De acordo com dados do jornal Estadão, de março de 2020 — mês do início do isolamento social no Brasil, até agosto do mesmo ano — o aplicativo iFood registrou um crescimento de 45% no número de entregas. Enquanto a startup se expandia pelo acréscimo de demanda no comércio eletrônico e de novos trabalhadores associados ao serviço, a maioria dos entregadores relatava uma diminuição na remuneração durante a pandemia. Segundo um levantamento pela Rede de Estudos e Monitoramento da Reforma Trabalhista, 60% dos trabalhadores alegaram algum decréscimo nos ganhos com entregas.
O curta documental Vidas Entregues, de Renato Prata Biar, já retratava a situação precarizada em 2019. No filme, diversos entregadores relatam suas experiências pessoais enquanto acompanhamos uma filmagem de um trajeto percorrido por bicicleta no centro da cidade do Rio de Janeiro. A câmera gopro, instalada no guidão do veículo nos localiza perfeitamente no cotidiano dos trabalhadores, enquanto os relatos, mesmo que individuais e pessoais, ao final do curta formam uma poderosa síntese daquela coletividade. Com esse jogo de perspectivas, relatos e experiências temos uma visão geral da situação ainda permeada pelas individualidades de cada entregador. Um deles tem 19 anos e precisa sustentar seu filho de 2 meses, mesmo tendo dias que não consegue realizar uma única entrega pela alta competitividade. Outra entregadora era dona de casa, mas precisou entregar com o marido em uma bicicleta alugada para ampliar a renda. Outro apoia as greves: “se parar e desligar o aplicativo todo, com certeza acho que vai ter uma melhoria, porque eles dependem da gente”.

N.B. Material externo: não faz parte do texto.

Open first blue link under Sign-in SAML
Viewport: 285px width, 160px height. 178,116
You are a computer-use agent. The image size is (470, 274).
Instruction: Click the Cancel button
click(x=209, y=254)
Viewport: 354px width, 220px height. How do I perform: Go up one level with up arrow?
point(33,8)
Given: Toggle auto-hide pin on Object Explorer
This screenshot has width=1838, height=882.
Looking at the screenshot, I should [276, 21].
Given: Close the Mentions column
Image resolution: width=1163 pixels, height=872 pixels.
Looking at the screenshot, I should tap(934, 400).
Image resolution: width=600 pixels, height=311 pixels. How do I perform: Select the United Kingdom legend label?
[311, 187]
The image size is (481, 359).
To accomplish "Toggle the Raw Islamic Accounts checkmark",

O caso explicitado em Fantasma Neon é ainda mais interessante por se tratar de uma produção ativamente política e com objetivos sociais claros. O curta-metragem é fruto do esforço coletivo de diversos artistas, produtores, músicos, dançarinos, atores e cineastas que devido a um edital da lei Aldir Blanc, puderam continuar trabalhando durante a pandemia da Covid-19 sem recorrer aos famosos “bicos” proporcionados pelos aplicativos. São trabalhadores que não tiveram que recorrer a um subemprego precarizado dando caronas, vendendo artigos como ambulantes ou entregando comidas em suas bicicletas.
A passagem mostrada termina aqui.